Do deserto do Saara a São Tomé e Príncipe recolhemos sons ancestrais em diálogo com o presente. Festival termina este sábado com Nneka e Os Tubarões.
Corpo do artigo
Na noite mais africana do FMM - Músicas do Mundo, festival que termina este sábado em Sines, distrito de Setúbal, ampliamos o nosso vocabulário musical, contactamos com novos instrumentos e estilos de canto, viajamos de São Tomé e Príncipe ao deserto do Saara. Pelo meio, ainda visitamos o Paquistão. A esfera armilar é imparável neste festival.
Há um eco longínquo a unir as diferentes propostas que passaram, anteontem, pelos palcos do Castelo de Sines e da Avenida Vasco da Gama. Seja na sua forma mais tradicional ou cruzada com sons de outras épocas e paragens, ouvimos o sopro de culturas que se perdem na noite do tempo. Bab L’Bluz (“portal para o blues”) é um espaço de encontro entre França e o Magrebe.
O interesse comum foi o “gnawa”, música religiosa associada a uma etnia de Marrocos que combina poesia ritual e dança, e o “guembri”, alaúde de três cordas. No núcleo da banda está a cantautora Yousra Mansour e o produtor e guitarrista Brice Bottin. Conheceram-se em Marraquexe, 2017, e a aventura levou-os a “Nayda!”, álbum que arrecadou o prémio Songlines 2021 na categoria Fusão.
Música viciante
É psicadelismo europeu tingido com o apelo ancestral do “gnawa”. Ou poderá ser exatamente o contrário. O resultado é irresistível: música viciante e compulsiva, tanto agita o corpo como convida à digressão interior.
Foi uma antecâmara preciosa para o mergulho cósmico no universo dos Tinariwen, grupo de tuaregues do Mali que participou em diversas ações de guerrilha no Norte de África e que se veio a tornar uma das grandes estrelas da World Music.
O fundador é Ibrahim Ag Alhabib, que aos 4 anos testemunhou a execução do seu pai durante uma rebelião no Mali. Tal como o dos outros músicos, o seu rosto parece esculpido por punhais. Apresentaram-se com vestes talares e envolvidos por turbantes. Alguns exteriorizam o entusiasmo, outros mantêm-se fechados nas suas carapaças. Formam uma rede densa e inebriante de guitarras elétricas que flutua do palco para a cabeça do público.
Mudamos de geografia, perdemo-nos na vastidão. Da voz de Ibrahim desprendem-se as causas do povo tuaregue envolvidas pela toada “assouf” (nostalgia, na língua tamaxeque). Mas o diálogo com o blues e o rock é indissociável do som dos Tinariwen, que no último álbum, “Amatssou”, exploram ligações com a música da América profunda.
Do sussurro ao grito
Desvio no mapa para conhecer o “qawwali”, canto devocional sufi popular na Índia e Paquistão. A voz é de Shahzad Santoo Khan (que faz lembrar Maradona).

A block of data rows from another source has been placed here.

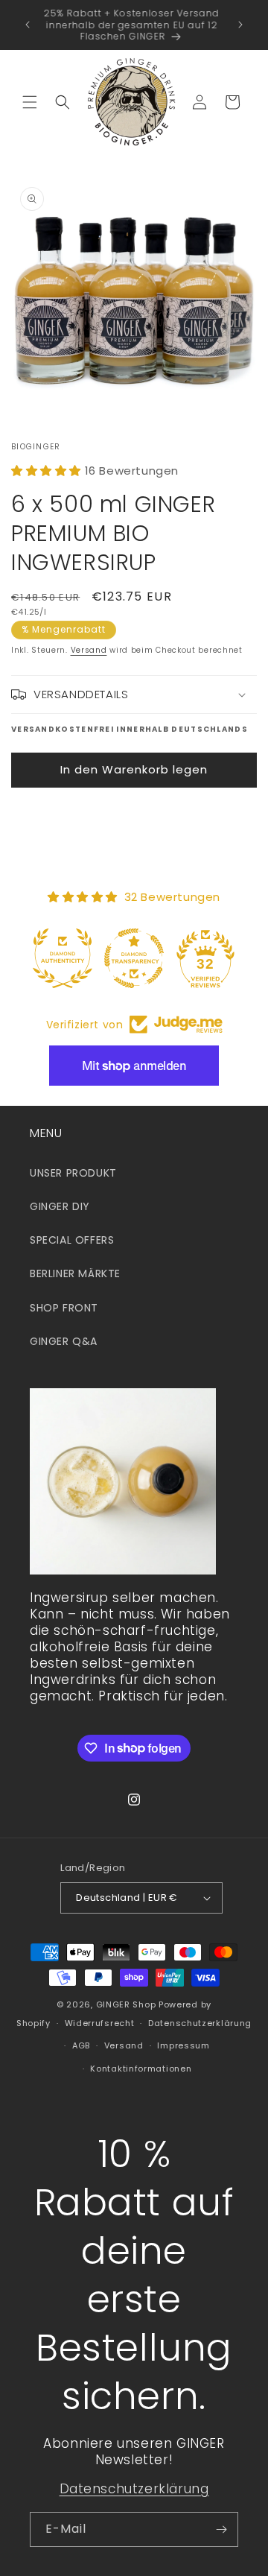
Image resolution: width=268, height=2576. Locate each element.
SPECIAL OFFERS (72, 1239)
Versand (89, 650)
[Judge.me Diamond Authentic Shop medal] (62, 958)
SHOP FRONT (64, 1307)
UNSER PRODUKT (73, 1172)
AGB (81, 2045)
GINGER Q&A (64, 1341)
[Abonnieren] (221, 2529)
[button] (29, 102)
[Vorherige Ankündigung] (27, 24)
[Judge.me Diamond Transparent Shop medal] (134, 958)
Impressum (183, 2045)
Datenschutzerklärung (200, 2023)
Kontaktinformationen (140, 2069)
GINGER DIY (60, 1206)
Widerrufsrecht (100, 2023)
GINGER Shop (126, 2004)
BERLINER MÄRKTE (75, 1273)
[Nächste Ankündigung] (240, 24)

O projeto intitula-se Alright Mela Meets Santoo e cruza o electro pop francês de Markus e Xavier Poucher com os esticões vocais do paquistanês. Vai do sussurro ao grito maníaco, é prece e invocação. Transporta-nos para lugar exótico com batidas clubbing.
De volta a África e a ilhas bem conhecidas, São Tomé e Príncipe, deparamo-nos, já ao final da noite, com os África Negra, banda histórica que se iniciou nos “fundões” (bailes ao ar livre que juntavam diferentes comunidades) entre 1972/74. Gozaram de enorme sucesso nos países lusófonos até à separação, em 1989. Mas nos últimos anos voltaram a gravar. São quentes e bamboleantes na sua mistura de “soukous” (rumba africana) e highlife.
Deram um longo concerto a que se seguiu, já de madrugada, outro número africano com os ganeses Alogte Oho & His Sounds of Joy. Um gospel temperado para adormecer.